Put the entries below into a Markdown table with the columns Row and Entry, starting with the line containing "Locate an element" and continuing through the end of the entries. Number each line in the Row column and leave out blank lines.

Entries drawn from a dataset
--------------------------------------------------
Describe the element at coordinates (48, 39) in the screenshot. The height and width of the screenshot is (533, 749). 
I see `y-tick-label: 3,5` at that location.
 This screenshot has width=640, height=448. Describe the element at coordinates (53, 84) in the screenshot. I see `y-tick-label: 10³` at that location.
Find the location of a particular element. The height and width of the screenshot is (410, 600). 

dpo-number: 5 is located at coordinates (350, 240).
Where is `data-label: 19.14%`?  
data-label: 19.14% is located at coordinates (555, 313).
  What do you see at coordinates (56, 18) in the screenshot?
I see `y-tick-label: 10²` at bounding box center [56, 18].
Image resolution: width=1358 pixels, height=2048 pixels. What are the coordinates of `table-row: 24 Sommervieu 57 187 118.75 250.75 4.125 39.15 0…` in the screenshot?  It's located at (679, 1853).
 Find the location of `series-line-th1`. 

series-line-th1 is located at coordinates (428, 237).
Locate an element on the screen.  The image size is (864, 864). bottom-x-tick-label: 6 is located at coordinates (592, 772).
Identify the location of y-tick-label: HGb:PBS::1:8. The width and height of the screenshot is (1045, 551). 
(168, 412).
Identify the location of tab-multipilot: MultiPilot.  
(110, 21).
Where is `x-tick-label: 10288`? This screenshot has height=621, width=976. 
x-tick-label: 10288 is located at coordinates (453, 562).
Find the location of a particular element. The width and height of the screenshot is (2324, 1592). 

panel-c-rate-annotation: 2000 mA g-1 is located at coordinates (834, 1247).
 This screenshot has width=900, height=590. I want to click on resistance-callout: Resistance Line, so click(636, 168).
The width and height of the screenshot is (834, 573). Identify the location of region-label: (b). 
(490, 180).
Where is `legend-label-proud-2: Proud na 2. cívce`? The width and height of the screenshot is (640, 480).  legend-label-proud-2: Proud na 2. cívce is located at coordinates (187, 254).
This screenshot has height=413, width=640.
--------------------------------------------------
WRITTEN REPLY:
| Row | Entry |
|---|---|
| 1 | Locate an element on the screen.  The image size is (864, 864). bottom-x-tick-label: 6 is located at coordinates (592, 772). |
| 2 | Identify the location of y-tick-label: HGb:PBS::1:8. The width and height of the screenshot is (1045, 551).  |
| 3 | (168, 412). |
| 4 | Identify the location of tab-multipilot: MultiPilot.   |
| 5 | (110, 21). |
| 6 | Where is `x-tick-label: 10288`? This screenshot has height=621, width=976.  |
| 7 | x-tick-label: 10288 is located at coordinates (453, 562). |
| 8 | Find the location of a particular element. The width and height of the screenshot is (2324, 1592).  |
| 9 | panel-c-rate-annotation: 2000 mA g-1 is located at coordinates (834, 1247). |
| 10 |  This screenshot has width=900, height=590. I want to click on resistance-callout: Resistance Line, so click(636, 168). |
| 11 | The width and height of the screenshot is (834, 573). Identify the location of region-label: (b).  |
| 12 | (490, 180). |
| 13 | Where is `legend-label-proud-2: Proud na 2. cívce`? The width and height of the screenshot is (640, 480).  legend-label-proud-2: Proud na 2. cívce is located at coordinates (187, 254). |
| 14 | This screenshot has height=413, width=640. |